Invigorating nutrition through home gardens in Vietnam
Vegetables provide key nutrients (minerals, vitamins, organic acids and fiber) required for health. The World Health Organization recommends adults consume a minimum of 400 grams of vegetables and fruit each day.
However, according to the most recent National Nutrition Survey in Vietnam (2010), average consumption is less than 190 g/person/day. Significant numbers of children under the age of 5 are malnourished in the country, and in rural mountainous areas, 25% of children are underweight.
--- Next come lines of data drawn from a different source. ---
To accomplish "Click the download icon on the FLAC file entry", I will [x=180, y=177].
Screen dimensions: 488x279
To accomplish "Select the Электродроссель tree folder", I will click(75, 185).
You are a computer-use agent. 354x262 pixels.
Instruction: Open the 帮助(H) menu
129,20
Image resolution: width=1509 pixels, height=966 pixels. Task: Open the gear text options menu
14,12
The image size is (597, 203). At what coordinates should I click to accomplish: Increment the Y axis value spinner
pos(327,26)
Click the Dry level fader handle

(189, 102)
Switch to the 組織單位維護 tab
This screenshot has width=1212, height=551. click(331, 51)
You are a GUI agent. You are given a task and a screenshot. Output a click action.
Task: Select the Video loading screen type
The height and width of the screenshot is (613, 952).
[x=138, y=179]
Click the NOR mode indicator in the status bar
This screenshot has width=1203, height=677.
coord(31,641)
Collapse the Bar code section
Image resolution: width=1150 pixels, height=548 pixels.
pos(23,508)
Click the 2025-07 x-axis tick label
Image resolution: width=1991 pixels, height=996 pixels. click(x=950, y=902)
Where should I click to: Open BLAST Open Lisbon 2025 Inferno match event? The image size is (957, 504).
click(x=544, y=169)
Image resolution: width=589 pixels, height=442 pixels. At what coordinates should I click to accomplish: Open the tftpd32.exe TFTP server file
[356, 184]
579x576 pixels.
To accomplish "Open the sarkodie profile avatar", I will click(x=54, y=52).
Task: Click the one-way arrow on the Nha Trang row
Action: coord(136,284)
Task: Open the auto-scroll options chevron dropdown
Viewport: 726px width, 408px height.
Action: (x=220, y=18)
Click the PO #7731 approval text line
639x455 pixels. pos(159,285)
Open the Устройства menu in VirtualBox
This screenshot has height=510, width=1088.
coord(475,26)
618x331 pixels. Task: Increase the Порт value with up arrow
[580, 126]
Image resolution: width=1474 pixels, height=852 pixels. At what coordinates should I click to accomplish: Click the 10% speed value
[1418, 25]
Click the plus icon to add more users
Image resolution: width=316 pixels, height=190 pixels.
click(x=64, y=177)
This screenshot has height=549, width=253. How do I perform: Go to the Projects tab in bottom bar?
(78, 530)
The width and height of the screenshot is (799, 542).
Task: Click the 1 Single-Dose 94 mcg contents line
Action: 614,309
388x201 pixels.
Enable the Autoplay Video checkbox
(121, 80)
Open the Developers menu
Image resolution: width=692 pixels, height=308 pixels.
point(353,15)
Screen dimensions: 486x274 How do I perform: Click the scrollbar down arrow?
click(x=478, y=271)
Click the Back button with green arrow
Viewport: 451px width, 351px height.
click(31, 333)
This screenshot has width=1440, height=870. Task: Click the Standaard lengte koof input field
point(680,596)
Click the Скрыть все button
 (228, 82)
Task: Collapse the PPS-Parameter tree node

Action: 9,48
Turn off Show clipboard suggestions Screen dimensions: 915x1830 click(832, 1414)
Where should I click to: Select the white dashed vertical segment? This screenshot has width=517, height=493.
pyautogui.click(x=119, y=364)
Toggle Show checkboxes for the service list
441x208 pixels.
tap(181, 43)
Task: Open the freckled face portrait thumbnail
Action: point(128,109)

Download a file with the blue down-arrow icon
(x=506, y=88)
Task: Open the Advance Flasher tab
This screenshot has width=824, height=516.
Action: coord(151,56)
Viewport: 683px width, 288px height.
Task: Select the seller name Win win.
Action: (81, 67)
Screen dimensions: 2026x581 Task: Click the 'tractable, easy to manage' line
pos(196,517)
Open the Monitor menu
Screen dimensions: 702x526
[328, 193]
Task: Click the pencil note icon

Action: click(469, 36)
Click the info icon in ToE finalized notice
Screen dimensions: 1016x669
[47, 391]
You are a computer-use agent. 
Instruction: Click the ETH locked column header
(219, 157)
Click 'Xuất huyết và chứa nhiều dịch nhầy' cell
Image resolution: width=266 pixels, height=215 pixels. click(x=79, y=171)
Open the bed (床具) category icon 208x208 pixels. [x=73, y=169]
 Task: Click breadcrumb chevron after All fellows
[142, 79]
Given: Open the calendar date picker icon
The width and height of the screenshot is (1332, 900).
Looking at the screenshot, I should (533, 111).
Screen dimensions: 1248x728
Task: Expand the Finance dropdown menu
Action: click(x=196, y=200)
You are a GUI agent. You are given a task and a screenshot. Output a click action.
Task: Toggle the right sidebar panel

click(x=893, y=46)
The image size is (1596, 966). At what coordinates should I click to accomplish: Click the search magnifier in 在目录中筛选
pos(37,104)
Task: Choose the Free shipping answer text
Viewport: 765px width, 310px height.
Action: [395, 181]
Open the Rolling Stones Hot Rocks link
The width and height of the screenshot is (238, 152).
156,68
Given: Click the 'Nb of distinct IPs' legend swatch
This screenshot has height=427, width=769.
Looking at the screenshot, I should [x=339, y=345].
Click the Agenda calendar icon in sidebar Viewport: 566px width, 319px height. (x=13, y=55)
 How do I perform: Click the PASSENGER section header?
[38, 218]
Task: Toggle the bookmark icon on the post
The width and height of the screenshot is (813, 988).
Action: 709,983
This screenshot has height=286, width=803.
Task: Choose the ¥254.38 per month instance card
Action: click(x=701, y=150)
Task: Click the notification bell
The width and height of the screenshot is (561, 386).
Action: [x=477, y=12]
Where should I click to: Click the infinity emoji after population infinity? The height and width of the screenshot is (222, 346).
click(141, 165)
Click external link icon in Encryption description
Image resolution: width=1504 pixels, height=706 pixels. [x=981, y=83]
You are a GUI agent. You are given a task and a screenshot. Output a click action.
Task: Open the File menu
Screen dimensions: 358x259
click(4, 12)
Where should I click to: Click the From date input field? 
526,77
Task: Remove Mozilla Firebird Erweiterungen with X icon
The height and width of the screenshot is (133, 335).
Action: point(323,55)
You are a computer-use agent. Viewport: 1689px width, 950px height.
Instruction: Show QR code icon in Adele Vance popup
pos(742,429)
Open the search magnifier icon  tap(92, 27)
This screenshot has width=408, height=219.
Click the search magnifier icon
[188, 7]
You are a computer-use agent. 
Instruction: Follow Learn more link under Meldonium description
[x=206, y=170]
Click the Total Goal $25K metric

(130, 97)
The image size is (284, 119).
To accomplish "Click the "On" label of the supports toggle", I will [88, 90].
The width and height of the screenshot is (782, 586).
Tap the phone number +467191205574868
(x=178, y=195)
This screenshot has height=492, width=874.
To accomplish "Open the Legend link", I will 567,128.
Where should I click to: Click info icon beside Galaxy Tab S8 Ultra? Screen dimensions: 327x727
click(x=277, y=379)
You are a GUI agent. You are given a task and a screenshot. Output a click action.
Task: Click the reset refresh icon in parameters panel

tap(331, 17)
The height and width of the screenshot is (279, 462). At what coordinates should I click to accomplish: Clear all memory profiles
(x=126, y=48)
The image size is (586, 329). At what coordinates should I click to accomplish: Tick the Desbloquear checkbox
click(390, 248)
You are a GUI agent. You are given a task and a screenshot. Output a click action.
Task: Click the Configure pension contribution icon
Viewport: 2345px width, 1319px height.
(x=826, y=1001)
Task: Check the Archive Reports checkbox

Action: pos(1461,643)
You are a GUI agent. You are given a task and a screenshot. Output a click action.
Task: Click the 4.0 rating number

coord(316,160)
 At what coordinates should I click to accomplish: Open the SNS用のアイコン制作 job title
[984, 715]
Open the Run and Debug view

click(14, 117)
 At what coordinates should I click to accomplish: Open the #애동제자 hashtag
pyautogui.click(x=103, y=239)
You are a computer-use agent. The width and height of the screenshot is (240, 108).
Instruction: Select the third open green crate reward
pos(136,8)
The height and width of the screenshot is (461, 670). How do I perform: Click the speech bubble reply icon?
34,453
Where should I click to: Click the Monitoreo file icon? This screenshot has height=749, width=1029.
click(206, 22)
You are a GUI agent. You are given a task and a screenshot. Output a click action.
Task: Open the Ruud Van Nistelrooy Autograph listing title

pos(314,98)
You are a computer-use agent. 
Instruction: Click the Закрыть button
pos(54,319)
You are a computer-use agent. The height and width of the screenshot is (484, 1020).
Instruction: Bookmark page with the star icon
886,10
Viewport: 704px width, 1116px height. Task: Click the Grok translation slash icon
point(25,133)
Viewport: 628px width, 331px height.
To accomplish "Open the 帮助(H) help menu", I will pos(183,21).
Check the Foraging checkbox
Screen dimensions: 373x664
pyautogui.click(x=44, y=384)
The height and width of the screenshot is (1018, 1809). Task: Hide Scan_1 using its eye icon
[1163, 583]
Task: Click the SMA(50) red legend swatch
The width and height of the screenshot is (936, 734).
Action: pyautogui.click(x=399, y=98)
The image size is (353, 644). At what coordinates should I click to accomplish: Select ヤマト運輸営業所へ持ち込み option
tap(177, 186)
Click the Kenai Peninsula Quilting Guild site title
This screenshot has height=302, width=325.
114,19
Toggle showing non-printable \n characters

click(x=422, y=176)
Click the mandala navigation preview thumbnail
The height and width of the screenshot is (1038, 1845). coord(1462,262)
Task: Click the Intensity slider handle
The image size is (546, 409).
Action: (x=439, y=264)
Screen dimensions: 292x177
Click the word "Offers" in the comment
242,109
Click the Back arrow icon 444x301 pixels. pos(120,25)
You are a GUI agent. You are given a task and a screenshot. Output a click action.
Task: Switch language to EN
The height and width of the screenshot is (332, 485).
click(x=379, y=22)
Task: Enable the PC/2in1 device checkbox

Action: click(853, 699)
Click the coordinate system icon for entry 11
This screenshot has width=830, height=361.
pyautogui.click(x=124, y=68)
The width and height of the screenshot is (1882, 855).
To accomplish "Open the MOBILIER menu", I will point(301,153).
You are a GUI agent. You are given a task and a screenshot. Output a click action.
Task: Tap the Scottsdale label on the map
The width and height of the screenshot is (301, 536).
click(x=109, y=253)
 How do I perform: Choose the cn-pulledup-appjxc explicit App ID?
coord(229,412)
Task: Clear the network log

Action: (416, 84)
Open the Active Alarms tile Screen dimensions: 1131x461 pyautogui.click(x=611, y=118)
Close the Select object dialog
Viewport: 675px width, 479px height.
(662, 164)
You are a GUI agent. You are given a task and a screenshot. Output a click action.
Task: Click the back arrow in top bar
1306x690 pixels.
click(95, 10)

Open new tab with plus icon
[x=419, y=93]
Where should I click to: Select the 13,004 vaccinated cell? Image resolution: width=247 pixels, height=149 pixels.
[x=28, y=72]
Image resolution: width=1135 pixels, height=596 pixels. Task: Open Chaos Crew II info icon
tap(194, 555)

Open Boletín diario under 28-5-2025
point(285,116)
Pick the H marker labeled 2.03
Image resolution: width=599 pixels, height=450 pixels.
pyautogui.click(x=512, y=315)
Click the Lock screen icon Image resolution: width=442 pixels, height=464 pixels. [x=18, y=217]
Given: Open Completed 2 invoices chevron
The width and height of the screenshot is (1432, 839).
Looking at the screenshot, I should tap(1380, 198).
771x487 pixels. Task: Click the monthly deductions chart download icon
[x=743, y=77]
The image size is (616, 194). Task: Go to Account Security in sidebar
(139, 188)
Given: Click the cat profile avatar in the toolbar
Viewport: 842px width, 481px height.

To enhance availability of vegetables to ethnic communities (Thai, H’mong, Tay, Ede, Jo Jrai, and Kinh) in Vietnam’s Northwest and Central Highlands, the World Vegetable Center conducted six Trainer of Trainers courses and two Farmer Field Schools to create awareness about nutrition and health issues, and to help residents start home gardens and learn cultivation techniques for diverse vegetable crops.
The courses were held in Son La, Dien Bien, Lao Cai (Northwest) and Dak Lak (Central Highlands) with 231 clients (57% women) from public health centers, women’s unions, education centers, farmer associations, and agricultural extension centers at province, district, commune and village levels.
Home garden management techniques included soil preparation, garden designs for year- round vegetable production, how to select appropriate vegetable varieties, intercropping, composting, fertilizer application, and safe pest and disease control using integrated pest management methods.
The training courses strengthened links among community members as they shared their gardening experiences and harvests. Two years ago, 10 pilot gardens were established in each province. Now there are 84 gardens thriving in the highlands, providing families and communities with nutritious vegetables.